## Begin SELECTION

My Life With Master was the first genuinely innovative output of The Forge (and Paul Czege). To step back from there, The Forge is a now defunct web forum that was dedicated to two things. First incubating independent RPGs (Fate actually had support there). And the second half of the mission statement was something like "All those promises made by Vampire: the Masquerade and other games like it are brilliant and we want to play games like that. It's a pity it doesn't deliver them. Let's see if we can fix that." And after waffling a lot about GNS (don't ask!) and other things they did.
My Life With Master is built round a generic story plot ("You are minions of an evil overlord who mistreats you, and are looking for love or at least compassion. Sooner or later the evil overlord is going to mistreat you or the local NPCs until one of you goes pop and tries to kill them - running is futile.") The plot's a simple one, the rules are simple, and the mechanics push you in the direction of the plot. So no matter what the overlord is or the hapless minions are it's going to play out in a few hours with a very predictable three act story structure. It's awesome but not worth playing more than about three times.
And people looked at that and went
bonkers. "IT'S NOT A ROLEPLAYING GAME IF YOU CAN'T PLAY ANY ROLE. AND AFTER YOU'VE FINISHED YOU CAN'T KEEP THE CHARACTER IN THE WORLD." Seriously, there were flame wars about whether it was an RPG so Czege (who was more interested in creating and playing games than the definition of an RPG) shrugged and said "OK. Let's call it a story-game then. I don't care." And if you see people talk about story-games that's the root of the term.
The one shot game "Dread" (whose ENWorld thread is on the front page) is one of the following self-contained limited time games that fit a genre rather than a setting, a survival horror game using a jenga tower as the mechanic. To try something complex pull a block or even several. Knock the tower down and you die, end of story. And the lead game in this group is probably 2010's
Fiasco which is GMless and as much storytelling as RPGs as you in an hour and a half using a playset create a Cohen Brothers movie based round a fairly tight fit to the five act structure.

## End SELECTION

§ **SHORT TASK 1**
In the passage on story-games, what does the survival horror game Dread use as its mechanic?
§ **SHORT TASK 2**
Echo the stretch of the passage on story-games that begins with the words "My Life With Master is" and ends with "about three times.".

## Begin INFORMATION PROVIDED

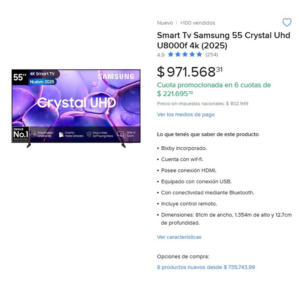Click the Global No.1 badge on image

[20, 134]
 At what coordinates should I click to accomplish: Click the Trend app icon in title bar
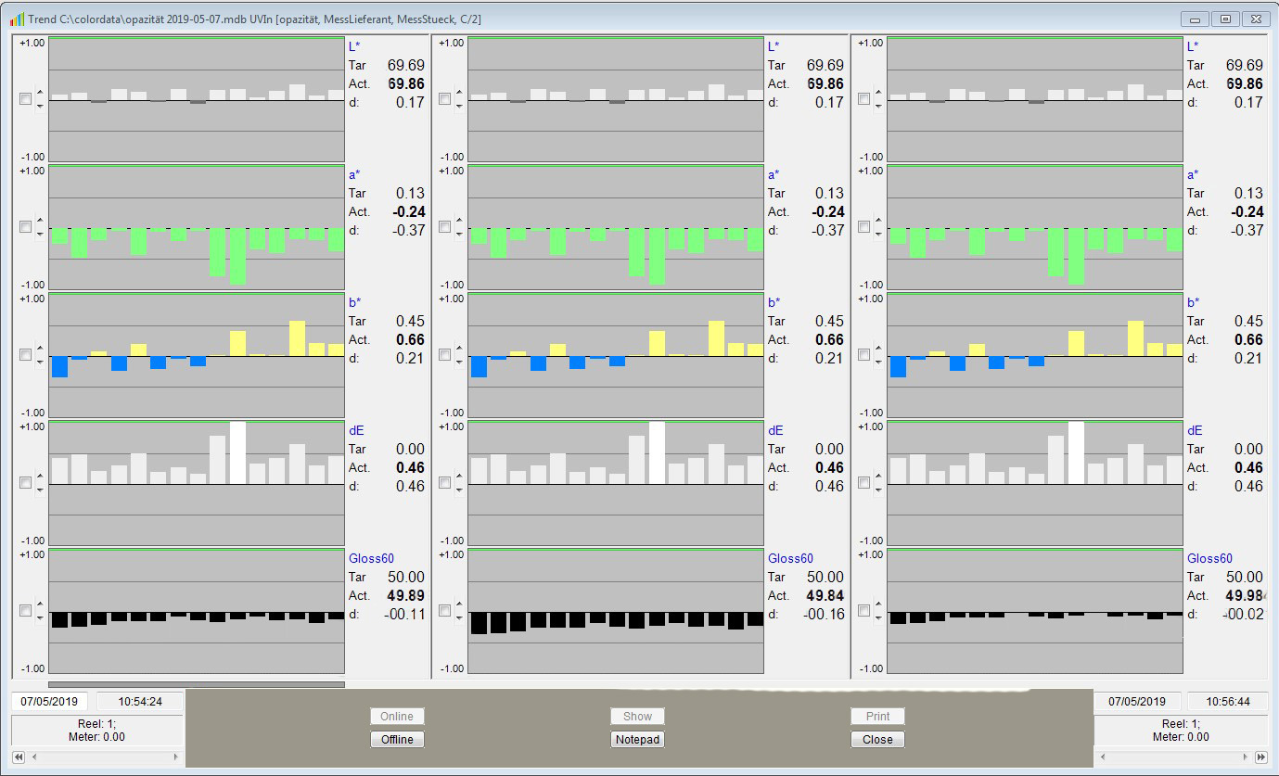coord(17,19)
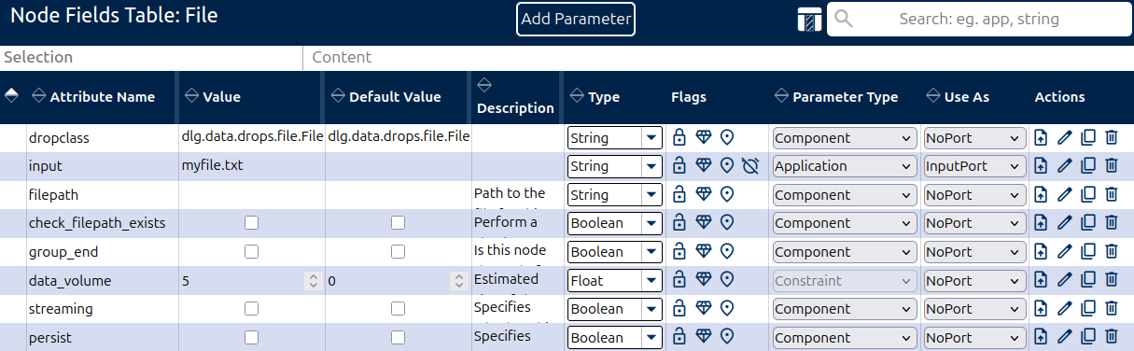
Task: Tick the persist value checkbox
Action: pyautogui.click(x=251, y=338)
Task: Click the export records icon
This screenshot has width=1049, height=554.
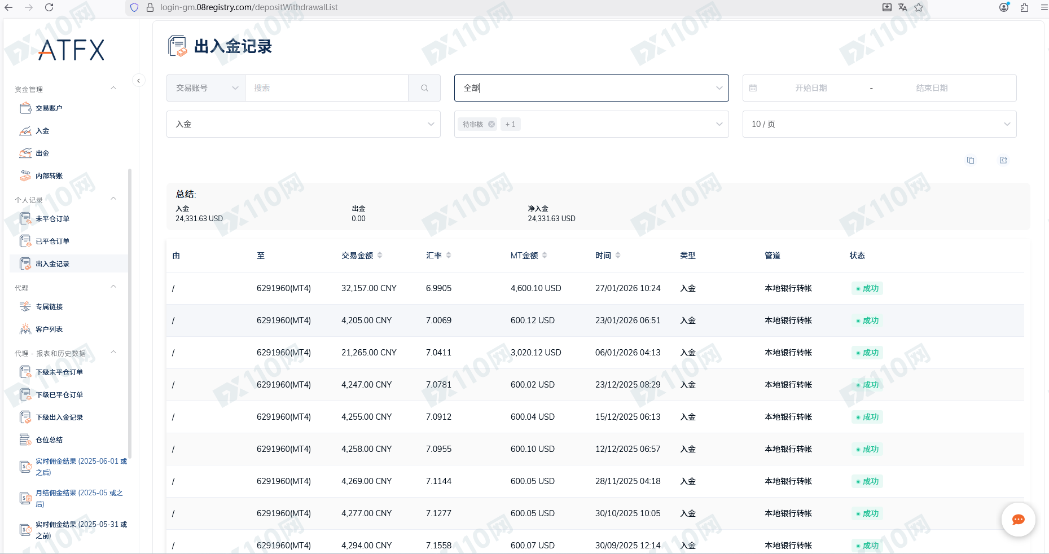Action: click(1003, 160)
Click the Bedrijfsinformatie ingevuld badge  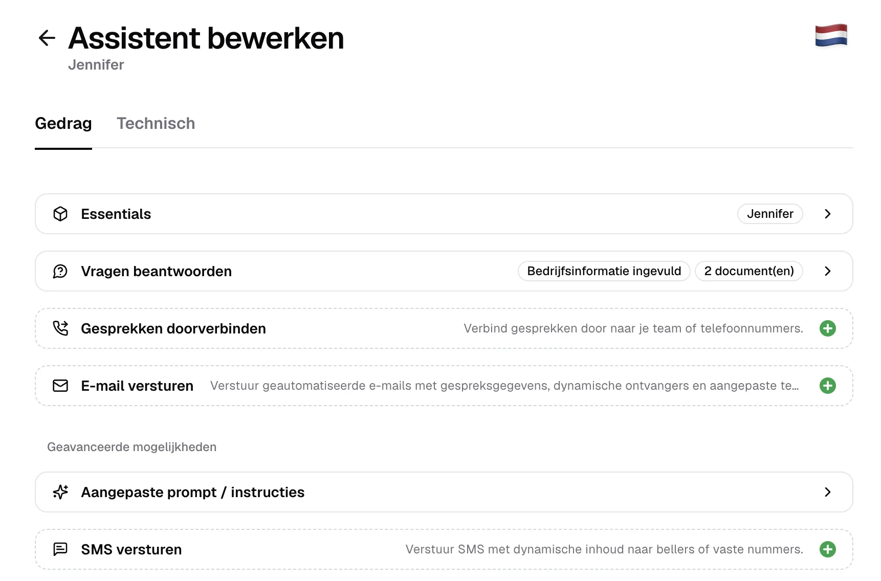[x=604, y=271]
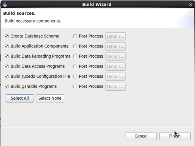Open Details for Build Dsnutils Programs
The image size is (195, 146).
click(115, 87)
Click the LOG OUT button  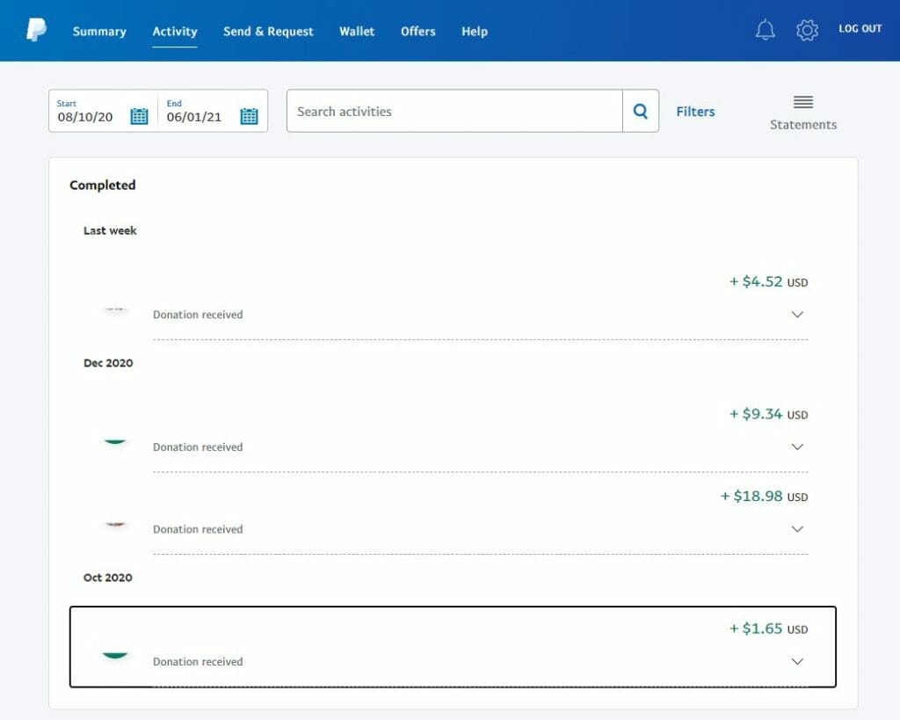pos(860,28)
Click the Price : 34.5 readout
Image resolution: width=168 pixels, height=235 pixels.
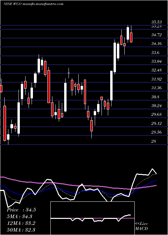21,210
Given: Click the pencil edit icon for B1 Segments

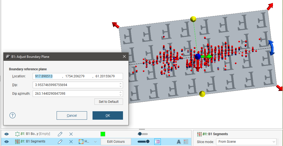Looking at the screenshot, I should click(60, 142).
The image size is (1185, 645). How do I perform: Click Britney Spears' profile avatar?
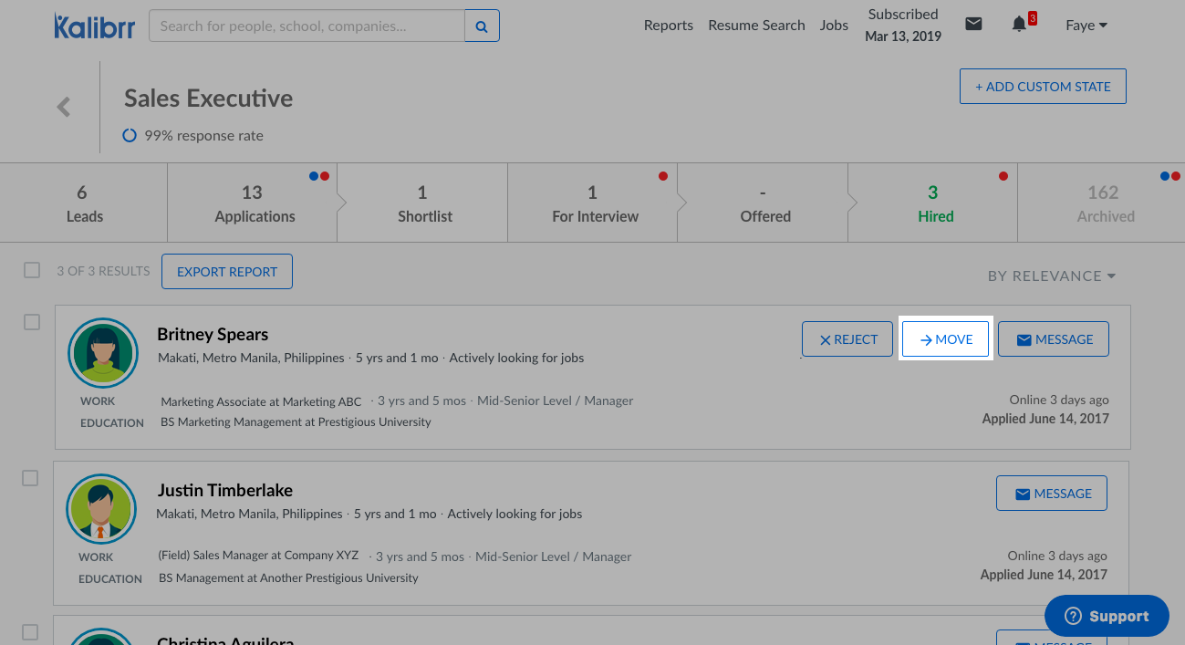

## End INFORMATION PROVIDED

§ **COMPLETE OUTPUT 1**
A jenga tower.

§ **COMPLETE OUTPUT 2**
My Life With Master is built round a generic story plot ("You are minions of an evil overlord who mistreats you, and are looking for love or at least compassion. Sooner or later the evil overlord is going to mistreat you or the local NPCs until one of you goes pop and tries to kill them - running is futile.") The plot's a simple one, the rules are simple, and the mechanics push you in the direction of the plot. So no matter what the overlord is or the hapless minions are it's going to play out in a few hours with a very predictable three act story structure. It's awesome but not worth playing more than about three times.